TASK GOAL: Counting only lines of the listing below that hold the word "width", give the total and nothing else.

DATA SHOWN:
== Segment start ==

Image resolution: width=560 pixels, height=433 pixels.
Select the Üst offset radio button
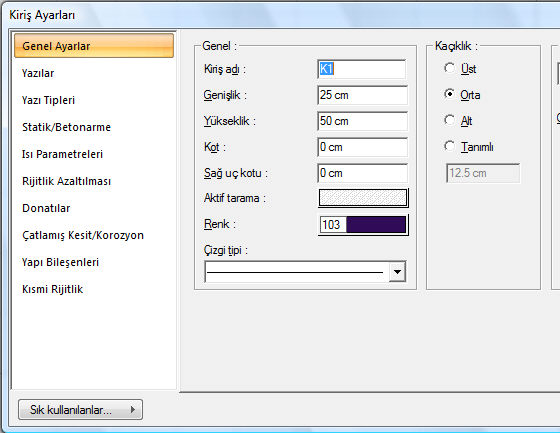point(449,68)
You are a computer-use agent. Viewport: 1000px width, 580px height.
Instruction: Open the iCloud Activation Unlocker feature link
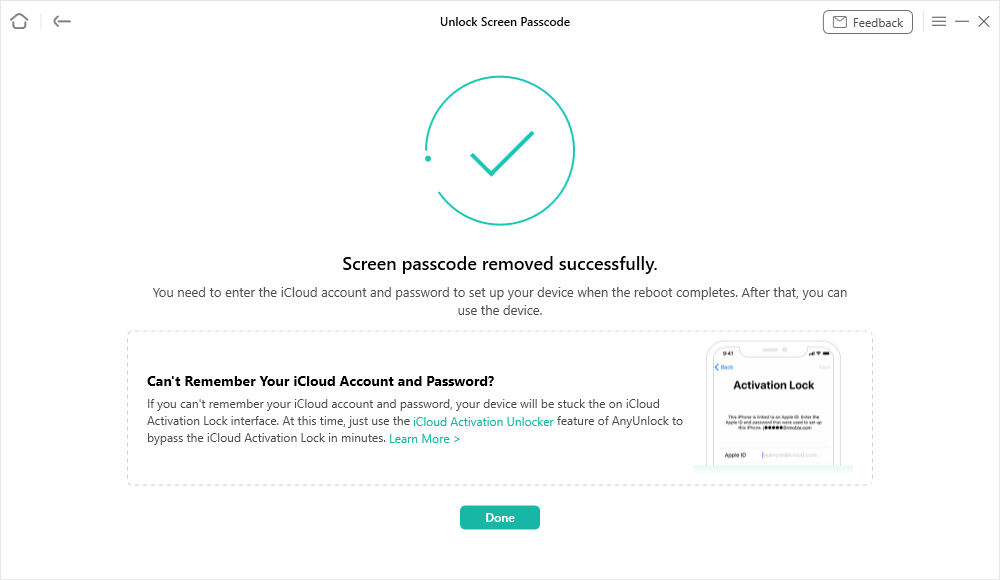coord(483,421)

== Segment end ==

RESULT OF THIS TASK: 2